Authored by Rodney Southern in Diseases
Published on 03-29-2009
Antioxidants are believed to be able to aid in the prevention of disease. The prevalence of this belief in recent times has resulted in their increased popularity antioxidants from a consumer standpoint. Seems everywhere you look these days, antioxidant properties are prominently displayed on the label. With increased occurrences in cancers, and with a better knowledge of cardiovascular disease, the medical communities have turned toward the possibility that antioxidants can prevent such diseases. It is for this reason that antioxidants have become rock stars if you will within health conscious circles.
The belief is that antioxidants aid in the fight against certain diseases by reducing excessive levels of free radicals as well as neutralizing them within our bodies. In stabilizing these free radicals, diseases are said to be prevented. Diseases that are believed to be prevented by the consumption of antioxidants range from cardiovascular disease, some forms of cancer and those of a degenerative nature typically associated with aging.
However to achieve the maximum disease preventive properties out of antioxidants, the must be consumed through food sources as opposed to supplementation. Foods high in antioxidant levels assist in the achievement of a healthier lifestyle in more ways than just the prevention of disease. These foods are typically higher in fiber (for weight management), and serve as an ideal protein source as they are generally lower in saturated fats.

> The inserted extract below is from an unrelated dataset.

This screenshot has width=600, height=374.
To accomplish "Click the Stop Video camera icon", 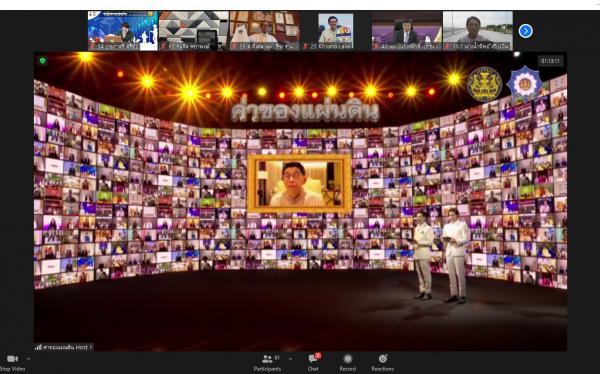I will pyautogui.click(x=12, y=359).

Common antioxidants that are sufficient in the prevention of disease include vitamin A, vitamin C, vitamin E, lycopene, lutein, and beta carotene. These are antioxidants that are found naturally in foods and are easily accessible in the local grocery store. Many foods with high antioxidant levels fall within the food and vegetable food groups.
Vitamin C has been used for decades in the prevention as well as the treatment of the common cold. This is the most common proof that antioxidants can prevent disease. Vitamin E has been used in recent times as a preventative measure against the battle in heart disease, although research has stated that excessive intake of vitamin E can be toxic and possibly fatal. The antioxidant properties of beta carotene and lycopene have studied have been studied in the prevention of cancer though results have been inconsistent.

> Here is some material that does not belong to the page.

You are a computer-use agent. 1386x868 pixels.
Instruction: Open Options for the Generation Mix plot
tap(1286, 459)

In addition to antioxidants showing promising results in preventing disease, they also serve in the fight against cell degeneration. Diets high in antioxidants can help prevent cells from prematurely aging. Vitamin A, vitamin C, and vitamin E are frequently used in skin treatments for mature skin for this reason.
Research regarding the link between antioxidants and their ability to prevent diseases is coming out consistently. The results of such research tend to fall in a positive light with little proof that antioxidants having negative or harmful effects in the prevention of disease.